Однако все эти страхи, предосторожности и укоризны были стерты, словно надпись на песке, одной стремительной вестью: в четверг 9 ноября Орда поднялась и стала отходить обратно в степи. В субботу 11 ноября ушел наконец и сам хан Ахмат (52, 133).
Отходя от Угры, татары пошли «по Литовъскои земле по королеве державе, воюя его землю за его измену» (31, 328). Разорением владений «верховских» князей, находившихся под верховной властью короля Казимира, Ахмат хотел не только отомстить королю, но и прикрыть очередной провал своего похода на Русь. Очевидно, хан предчувствовал недоброе. Неудачи в войнах с Москвой и Крымом расшатывали его авторитет в степях, приближали тот час, когда воинам надоест служить неудачнику. И такой час был уже совсем близок…
Иван III с большой осторожностью воспринял известие об уходе Ахмата с Угры. Логика событий говорила о том, что это конец кампании. И все же дальнейшие действия хана могли быть самыми неожиданными.
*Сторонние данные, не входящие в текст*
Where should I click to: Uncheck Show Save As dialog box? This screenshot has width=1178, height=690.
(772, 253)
Так, например, он мог попытаться разграбить русские земли по левому берегу Оки или даже ударить внезапным набегом на Москву. Учитывая фактор непредсказуемости степного мышления, Иван не спешил распускать войско. Он перенес свою ставку верст на сорок к востоку от Кременца — в Боровск. Оттуда, следуя вдоль Протвы, Иван мог быстро вывести войска к Оке в том случае, если хан попытается совершить внезапный рейд. Московские разъезды шли по пятам за Ахматом, посылая вести о его движении. Вероятно, русская разведка имела своих людей и среди ханских приближенных. По некоторым сведениям, ведущую роль в присмотре за уходящей Ордой Иван отвел своим мятежным братьям Андрею Углицкому и Борису Волоцкому (37, 49). Это сообщение вполне правдоподобно: братья только что прибыли на театр военных действий и должны были хоть как-то проявить свое усердие. Сомнительно лишь то, что Иван позволил Андрею и Борису действовать сообща…
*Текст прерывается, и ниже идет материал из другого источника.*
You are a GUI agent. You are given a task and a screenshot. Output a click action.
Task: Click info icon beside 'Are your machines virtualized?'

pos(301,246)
Один из сыновей Ахмата испросил у отца дозволение напасть на самую беззащитную часть московских владений — малонаселенные волости по правому берегу Оки. Иван своевременно узнал об этом и послал навстречу грабителям Андрея Углицкого и Андрея Меньшого Вологодского. Услышав о приближении русских сил, «царевич» увел свой отряд обратно в степь.
Досада ханских вельмож на русских, по-видимому, усугублялась вестью о том, что в отсутствие Ахмата его столица подверглась нападению. Посланный Иваном III большой русско-татарский отряд под началом воеводы князя Василия Ивановича Ноздроватого Звенигородского и служилого «царевича» Нур-Довлата Городецкого спустился «в ладьях» вниз по Волге и напал на столицу Большой Орды. «И обретоша ю (ее. — Н. Б.) пусту, без людей, токмо в ней женеск пол и стар и млад; и тако ея поплениша, жен и детей варварских и скот весь; овех (одних. — Н. Б.) в полон взяша, овех же мечю и огню и воде предаша» (26,202). Это уникальное сообщение Казанского летописца звучит правдоподобно: с военной точки зрения, удар в тыл неприятеля был вполне оправдан. Подходящим кандидатом на роль руководителя этого похода был и воевода Василий Звенигородский. Вместе с братом Иваном он часто привлекался Иваном III к разного рода «восточным» делам (82, 56).